Emerging Understanding
Climate Change and Water Governance Challenges in the Great Lakes Region: The Value of Baseline Knowledge and Indicators for Resilience Responses
Paper Presentation in a Themed Session Carolyn Johns, Amanda Shankland
As one of North America's most significant transboundary water regions, the Great Lakes face significant climate-related water challenges at various scales. This paper provides a historical and current overview of the climate change and water governance challenges in the Lake Ontario region, outlines the climate and water changes anticipated by climate scientists, and focuses on how community-based responses can improve governance frameworks for building climate change readiness and resilience. An adapted version of the Baseline Resilience Indicators for Communities (BRIC) framework is used, including a broader range of environmental, political and social factors and both quantitative and qualitative data at the regional and community scales to outline the significance of baseline research related to resilience challenges and responses. The paper uses the Lake Ontario region as an illustrative case study of the need to integrate technical, political and social dimensions at various scales to address challenges at the climate change and water change interface. The paper outlines how this modified framework provides a foundation for understanding how baseline research, inclusive knowledge generation, and community engagement can enhance governance and policy transformations.

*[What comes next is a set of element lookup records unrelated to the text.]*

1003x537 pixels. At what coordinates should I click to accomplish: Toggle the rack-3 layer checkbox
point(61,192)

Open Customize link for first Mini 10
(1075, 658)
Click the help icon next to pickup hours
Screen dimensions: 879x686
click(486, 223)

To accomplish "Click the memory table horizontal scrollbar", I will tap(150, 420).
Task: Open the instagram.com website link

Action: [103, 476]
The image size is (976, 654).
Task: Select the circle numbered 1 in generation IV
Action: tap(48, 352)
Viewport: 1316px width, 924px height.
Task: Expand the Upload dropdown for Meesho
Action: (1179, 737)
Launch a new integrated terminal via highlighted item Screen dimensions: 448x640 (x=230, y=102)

Assessing Climate Vulnerabilities in the Western Upper Peninsula: Ecosystem Impact, Social Vulnerabilities and Policy Responses
Paper Presentation in a Themed Session Mercedes Asamani
The Western Upper Peninsula (WUP) of Michigan is one of the places in the world currently experiencing the impacts of climate change. This study uses a systematic content analysis of secondary data sources, such as scholarly publications, official reports, and climate projections, to investigate the WUP's vulnerability to climate impacts. The paper evaluates several sectors, including ecosystems, public health, and infrastructure, to identify critical risk areas and investigate how these vulnerabilities relate to social and economic issues. The findings reveal the variety of climate threats that the WUP faces, especially regarding public health, energy systems, and resilient infrastructure. The socioeconomic vulnerabilities of the area, such as an aging population and a dependence on extractive industries, further exacerbate the problems brought on by climate change. The study recommends that regional adaptation strategies incorporate renewable energy transitions, sustainable development practices, and active community engagement to address these vulnerabilities.
Forecasting Climate Change Impacts on Tibetan Plateau Lakes Using Remote Sensing, SAR Altimetry, and Deep Learning
Paper Presentation in a Themed Session Atefeh Gholami
The Tibetan Plateau holds 57.2% of China's lake area and serves as a vital freshwater source for millions in Asia. Its remote lakes, minimally impacted by direct human activity, are sensitive indicators of climate change, with accelerated glacial melt and shifting precipitation patterns posing significant threats to water resources. This study integrates Sentinel-3A satellite altimetry with the Subwaveform Retracking Method and ERA5 climate models to track historical lake level changes. To predict future hydrological shifts, we developed deep learning neural network models for each lake, utilizing CMIP6 climate projections (RCP 4.5 and 8.5) and regional climate data. These neural networks allowed us to generate accurate, lake-specific forecasts of water level dynamics through the 21st century. Key findings reveal that 9 out of 10 lakes exhibit upward trends in water levels, with an average increase of approximately 0.3569 m/yr. The most significant rises were observed in Migriggyangzham Lake (+0.5259 m/yr) and Lexie Wudan Lake (+0.4895 m/yr), while Langacuo Lake showed a decline (-0.2404 m/year). The findings underscore the role of runoff from glacial melt as a consistent driver of rising water levels in northern lakes, whereas eastern lakes are mainly influenced by precipitation and runoff. In contrast, western lakes show higher sensitivity to temperature-induced glacial melt. This is the first large-scale application of deep learning to predict future lake levels on the Tibetan Plateau. By integrating historical and future climate data, this study provides key insights for water resource management and policy development to mitigate the impacts of climate change.